Set out the rows below as a Markdown table with two columns, Line and Text. Number each row in Line, and leave out any blank rows.

↓

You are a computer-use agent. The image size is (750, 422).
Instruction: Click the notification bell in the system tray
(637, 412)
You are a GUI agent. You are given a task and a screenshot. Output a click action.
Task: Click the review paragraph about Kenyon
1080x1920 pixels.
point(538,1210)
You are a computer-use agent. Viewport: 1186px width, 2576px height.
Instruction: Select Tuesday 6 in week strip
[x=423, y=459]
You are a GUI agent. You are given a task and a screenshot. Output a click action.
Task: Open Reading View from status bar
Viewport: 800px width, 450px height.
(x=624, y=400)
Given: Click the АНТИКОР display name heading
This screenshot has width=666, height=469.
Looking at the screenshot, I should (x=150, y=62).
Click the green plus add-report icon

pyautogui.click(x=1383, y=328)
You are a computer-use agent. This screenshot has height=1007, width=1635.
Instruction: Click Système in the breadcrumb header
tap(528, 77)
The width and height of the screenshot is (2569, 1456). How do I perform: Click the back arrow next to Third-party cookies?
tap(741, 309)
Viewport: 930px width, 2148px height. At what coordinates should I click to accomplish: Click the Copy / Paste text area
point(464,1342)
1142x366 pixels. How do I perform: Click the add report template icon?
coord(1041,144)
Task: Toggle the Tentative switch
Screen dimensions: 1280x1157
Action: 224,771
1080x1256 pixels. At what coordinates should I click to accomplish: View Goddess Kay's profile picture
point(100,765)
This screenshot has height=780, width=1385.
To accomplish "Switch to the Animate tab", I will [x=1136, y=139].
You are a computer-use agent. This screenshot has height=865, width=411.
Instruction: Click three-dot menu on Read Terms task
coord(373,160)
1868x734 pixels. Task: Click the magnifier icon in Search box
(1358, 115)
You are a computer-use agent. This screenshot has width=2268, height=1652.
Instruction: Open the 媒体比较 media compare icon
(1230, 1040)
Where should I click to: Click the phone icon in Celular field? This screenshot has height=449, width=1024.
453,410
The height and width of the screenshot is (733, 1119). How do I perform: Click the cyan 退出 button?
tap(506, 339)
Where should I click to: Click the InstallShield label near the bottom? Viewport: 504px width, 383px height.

↑

→ Full response:
| Line | Text |
|---|---|
| 1 | You are a computer-use agent. The image size is (750, 422). |
| 2 | Instruction: Click the notification bell in the system tray |
| 3 | (637, 412) |
| 4 | You are a GUI agent. You are given a task and a screenshot. Output a click action. |
| 5 | Task: Click the review paragraph about Kenyon |
| 6 | 1080x1920 pixels. |
| 7 | point(538,1210) |
| 8 | You are a computer-use agent. Viewport: 1186px width, 2576px height. |
| 9 | Instruction: Select Tuesday 6 in week strip |
| 10 | [x=423, y=459] |
| 11 | You are a GUI agent. You are given a task and a screenshot. Output a click action. |
| 12 | Task: Open Reading View from status bar |
| 13 | Viewport: 800px width, 450px height. |
| 14 | (x=624, y=400) |
| 15 | Given: Click the АНТИКОР display name heading |
| 16 | This screenshot has width=666, height=469. |
| 17 | Looking at the screenshot, I should (x=150, y=62). |
| 18 | Click the green plus add-report icon |
| 19 | pyautogui.click(x=1383, y=328) |
| 20 | You are a computer-use agent. This screenshot has height=1007, width=1635. |
| 21 | Instruction: Click Système in the breadcrumb header |
| 22 | tap(528, 77) |
| 23 | The width and height of the screenshot is (2569, 1456). How do I perform: Click the back arrow next to Third-party cookies? |
| 24 | tap(741, 309) |
| 25 | Viewport: 930px width, 2148px height. At what coordinates should I click to accomplish: Click the Copy / Paste text area |
| 26 | point(464,1342) |
| 27 | 1142x366 pixels. How do I perform: Click the add report template icon? |
| 28 | coord(1041,144) |
| 29 | Task: Toggle the Tentative switch |
| 30 | Screen dimensions: 1280x1157 |
| 31 | Action: 224,771 |
| 32 | 1080x1256 pixels. At what coordinates should I click to accomplish: View Goddess Kay's profile picture |
| 33 | point(100,765) |
| 34 | This screenshot has height=780, width=1385. |
| 35 | To accomplish "Switch to the Animate tab", I will [x=1136, y=139]. |
| 36 | You are a computer-use agent. This screenshot has height=865, width=411. |
| 37 | Instruction: Click three-dot menu on Read Terms task |
| 38 | coord(373,160) |
| 39 | 1868x734 pixels. Task: Click the magnifier icon in Search box |
| 40 | (1358, 115) |
| 41 | You are a computer-use agent. This screenshot has width=2268, height=1652. |
| 42 | Instruction: Open the 媒体比较 media compare icon |
| 43 | (1230, 1040) |
| 44 | Where should I click to: Click the phone icon in Celular field? This screenshot has height=449, width=1024. |
| 45 | 453,410 |
| 46 | The height and width of the screenshot is (733, 1119). How do I perform: Click the cyan 退出 button? |
| 47 | tap(506, 339) |
| 48 | Where should I click to: Click the InstallShield label near the bottom? Viewport: 504px width, 383px height. |